** TEXT PROVIDED **
Trends in Retroactive Medicaid Coverage

Trends in Retroactive Med…

Medicaid is a federally-created state-implemented program that provides medical coverage to the neediest of populations. The interest in ensuring that those in need can access affordable care is an important factor in keeping our nation healthy. Medicaid is an incredible resource for our aging population. Those entering long-term care are faced with an inevitably exorbitant expense for their escalating level of care needs. For elders with limited resources, Medicaid provides a way to fund this care. Medicaid recipients in long-term care receive the care they require, and healthcare facilities receive compensation for the services they render.

In addition to this general coverage, Congress also included retroactive benefits in Medicaid coverage under federal law. This ensures that those eligible for Medicaid coverage will be protected during the three months immediately before the application process. To be eligible for retroactive coverage, the applicant must have been otherwise eligible for Medicaid during that time period.

Because the need for long-term care often arises unexpectedly, say, due to a fall or other catastrophic medical event, entrants are often faced with the necessity to swiftly access Medicaid coverage to fund their impending medical care costs. The medical expenses that can be accrued in the months prior to realizing the need for Medicaid assistance are a critical concern for applicants. Those needy enough to qualify for Medicaid benefit greatly from the availability of retroactive coverage. The need for long-term care is not always obvious. Many hope that recovery, not institutionalization, is on the horizon. Mounting expenses for medical care leading to the determination that long-term care is needed is a common concern. Many states provide retroactive Medicaid coverage to help with these costs in these sorts of situations. Unfortunately, some states sidestep this coverage. In this issue of ElderCounselor™, we will explore how some states are eliminating retroactive coverage, the consequences therefrom, and if other states will likely follow suit.

A Way Out: 1115 Waivers

The federal government recognizes that each states’ population is different. The needs of the citizens of New York may differ from the needs of those residing in Montana. To promote a Medicaid program that is suitable and useful for individual states, there is a process by which state governments can seek to deviate from the federally-mandated Medicaid rules. The purpose of the program is to not only allow states leeway in implementing the Medicaid program given their unique population but to also allow for the testing and development of different rules to see if the Medicaid program as a whole could benefit from the new rules.

This process of deviation from the federal rules entails submitting a waiver to Centers for Medicare and Medicaid Services (CMS). For a waiver to be granted, it must increase recipient coverage, strengthen available provider networks, improve health outcomes for recipients, or increase the effectiveness of care via service delivery networks. If granted, waivers are approved for 5 years, typically. Additional extensions may be granted.

So, even though Federal law requires retroactive coverage for Medicaid recipients, states may seek renunciation of the obligation by submitting a demonstration waiver to CMS. Successfully procuring a waiver allows the state to skirt the well-established retroactive coverage rule. Many states rationalize these waiver requests by showing a combination of several factors including a showing that the waiver promotes the use of Medicaid or commercial insurance, prior to medical need arising; a financial benefit to the state; a history of infrequent use; and the presence of other coverage or presumptive eligibility.

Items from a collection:
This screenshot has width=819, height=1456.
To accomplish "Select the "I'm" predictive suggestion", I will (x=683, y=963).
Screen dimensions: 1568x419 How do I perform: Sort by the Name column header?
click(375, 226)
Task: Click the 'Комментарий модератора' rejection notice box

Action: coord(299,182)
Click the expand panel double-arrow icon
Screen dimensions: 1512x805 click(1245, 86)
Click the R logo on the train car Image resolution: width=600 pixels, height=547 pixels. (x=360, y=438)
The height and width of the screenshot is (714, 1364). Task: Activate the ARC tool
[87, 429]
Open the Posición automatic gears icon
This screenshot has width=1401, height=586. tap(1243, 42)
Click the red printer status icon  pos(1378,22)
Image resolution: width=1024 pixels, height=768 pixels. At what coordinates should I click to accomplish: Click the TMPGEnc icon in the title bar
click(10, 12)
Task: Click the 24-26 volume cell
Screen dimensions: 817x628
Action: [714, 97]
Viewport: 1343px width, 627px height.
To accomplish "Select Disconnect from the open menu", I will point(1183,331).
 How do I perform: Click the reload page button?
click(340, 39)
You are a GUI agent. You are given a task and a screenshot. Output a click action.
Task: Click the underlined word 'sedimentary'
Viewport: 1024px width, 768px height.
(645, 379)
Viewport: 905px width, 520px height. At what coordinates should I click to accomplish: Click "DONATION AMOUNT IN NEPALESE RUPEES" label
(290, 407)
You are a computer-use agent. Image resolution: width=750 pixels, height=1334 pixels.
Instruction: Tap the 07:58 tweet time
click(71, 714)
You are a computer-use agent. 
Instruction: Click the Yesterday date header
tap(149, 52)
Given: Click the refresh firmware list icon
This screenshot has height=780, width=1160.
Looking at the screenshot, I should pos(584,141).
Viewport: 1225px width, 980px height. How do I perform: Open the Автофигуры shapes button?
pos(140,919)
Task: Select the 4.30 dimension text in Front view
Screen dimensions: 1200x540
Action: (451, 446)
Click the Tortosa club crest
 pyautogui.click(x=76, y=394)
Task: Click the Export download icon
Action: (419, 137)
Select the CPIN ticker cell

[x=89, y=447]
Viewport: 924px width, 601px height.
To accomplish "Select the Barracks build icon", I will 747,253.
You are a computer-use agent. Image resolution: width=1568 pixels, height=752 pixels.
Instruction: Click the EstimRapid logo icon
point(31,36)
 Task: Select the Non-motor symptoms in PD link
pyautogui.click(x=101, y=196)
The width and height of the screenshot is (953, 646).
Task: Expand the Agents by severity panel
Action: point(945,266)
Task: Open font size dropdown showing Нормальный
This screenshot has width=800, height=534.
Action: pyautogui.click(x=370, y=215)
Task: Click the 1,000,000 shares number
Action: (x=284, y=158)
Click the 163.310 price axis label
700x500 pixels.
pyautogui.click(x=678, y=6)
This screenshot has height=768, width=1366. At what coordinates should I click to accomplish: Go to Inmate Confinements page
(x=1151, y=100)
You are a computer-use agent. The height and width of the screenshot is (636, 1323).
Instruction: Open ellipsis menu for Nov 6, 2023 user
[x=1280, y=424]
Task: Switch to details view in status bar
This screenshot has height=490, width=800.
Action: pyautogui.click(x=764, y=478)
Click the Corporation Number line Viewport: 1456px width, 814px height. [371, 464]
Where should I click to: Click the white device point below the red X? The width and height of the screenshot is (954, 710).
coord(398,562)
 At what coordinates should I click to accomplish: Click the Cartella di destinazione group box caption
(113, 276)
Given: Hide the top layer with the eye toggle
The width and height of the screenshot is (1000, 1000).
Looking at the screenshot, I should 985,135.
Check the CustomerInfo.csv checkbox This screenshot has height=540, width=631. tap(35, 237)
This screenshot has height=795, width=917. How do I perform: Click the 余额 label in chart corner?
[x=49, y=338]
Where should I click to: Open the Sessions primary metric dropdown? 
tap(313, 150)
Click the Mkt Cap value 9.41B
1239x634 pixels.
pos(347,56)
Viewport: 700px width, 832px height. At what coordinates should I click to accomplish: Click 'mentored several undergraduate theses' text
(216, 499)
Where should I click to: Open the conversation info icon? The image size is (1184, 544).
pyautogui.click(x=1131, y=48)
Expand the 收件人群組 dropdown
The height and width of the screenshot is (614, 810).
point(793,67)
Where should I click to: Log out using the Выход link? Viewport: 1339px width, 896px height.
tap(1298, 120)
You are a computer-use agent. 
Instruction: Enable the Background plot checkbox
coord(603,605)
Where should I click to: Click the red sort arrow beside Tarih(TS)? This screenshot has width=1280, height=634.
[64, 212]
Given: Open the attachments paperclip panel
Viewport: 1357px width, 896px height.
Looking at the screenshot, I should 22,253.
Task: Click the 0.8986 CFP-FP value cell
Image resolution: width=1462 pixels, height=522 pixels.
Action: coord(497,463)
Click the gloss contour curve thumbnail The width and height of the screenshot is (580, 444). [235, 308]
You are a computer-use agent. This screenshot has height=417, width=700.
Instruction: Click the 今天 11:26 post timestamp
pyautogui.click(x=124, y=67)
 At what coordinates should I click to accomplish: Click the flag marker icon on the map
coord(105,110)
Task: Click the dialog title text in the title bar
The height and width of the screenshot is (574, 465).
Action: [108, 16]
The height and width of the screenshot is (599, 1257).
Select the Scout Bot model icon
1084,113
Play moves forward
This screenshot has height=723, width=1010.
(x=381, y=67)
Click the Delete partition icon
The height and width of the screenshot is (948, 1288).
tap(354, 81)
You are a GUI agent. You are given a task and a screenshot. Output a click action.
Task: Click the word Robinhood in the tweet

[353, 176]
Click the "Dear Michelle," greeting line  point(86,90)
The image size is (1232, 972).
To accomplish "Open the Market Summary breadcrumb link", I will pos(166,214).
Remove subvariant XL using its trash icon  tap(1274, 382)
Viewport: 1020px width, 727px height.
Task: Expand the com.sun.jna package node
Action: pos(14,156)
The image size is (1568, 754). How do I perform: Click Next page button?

** TASKS **
1/ According to the text on retroactive Medicaid coverage, how long are waivers typically approved for once granted?
2/ Rewrite the paragraph of the text on retroactive Medicaid coverage that begins "This process of deviation" as a short list.
None of the items is needed for what follows.

** YOUR RESPONSES **
1/ They are typically approved for five years.

2/
- Deviating from federal Medicaid rules requires submitting a waiver to the Centers for Medicare and Medicaid Services (CMS).
- To be granted, a waiver must do at least one of the following: increase recipient coverage, strengthen available provider networks, improve health outcomes for recipients, or increase the effectiveness of care through service delivery networks.
- Granted waivers are typically approved for five years.
- Further extensions may be granted.